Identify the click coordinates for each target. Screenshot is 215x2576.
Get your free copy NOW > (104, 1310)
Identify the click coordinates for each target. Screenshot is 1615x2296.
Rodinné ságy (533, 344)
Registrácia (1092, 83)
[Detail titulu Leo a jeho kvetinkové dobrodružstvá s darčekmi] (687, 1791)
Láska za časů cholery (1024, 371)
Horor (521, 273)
════════
**YOUR OBJECTIVE**
Copy out all lines above that include the string "click".

**EXERCISE ANSWER**
Identify the click coordinates for each target. Screenshot is 215x2576.
Identify the click coordinates for each target. Screenshot is 1615x2296.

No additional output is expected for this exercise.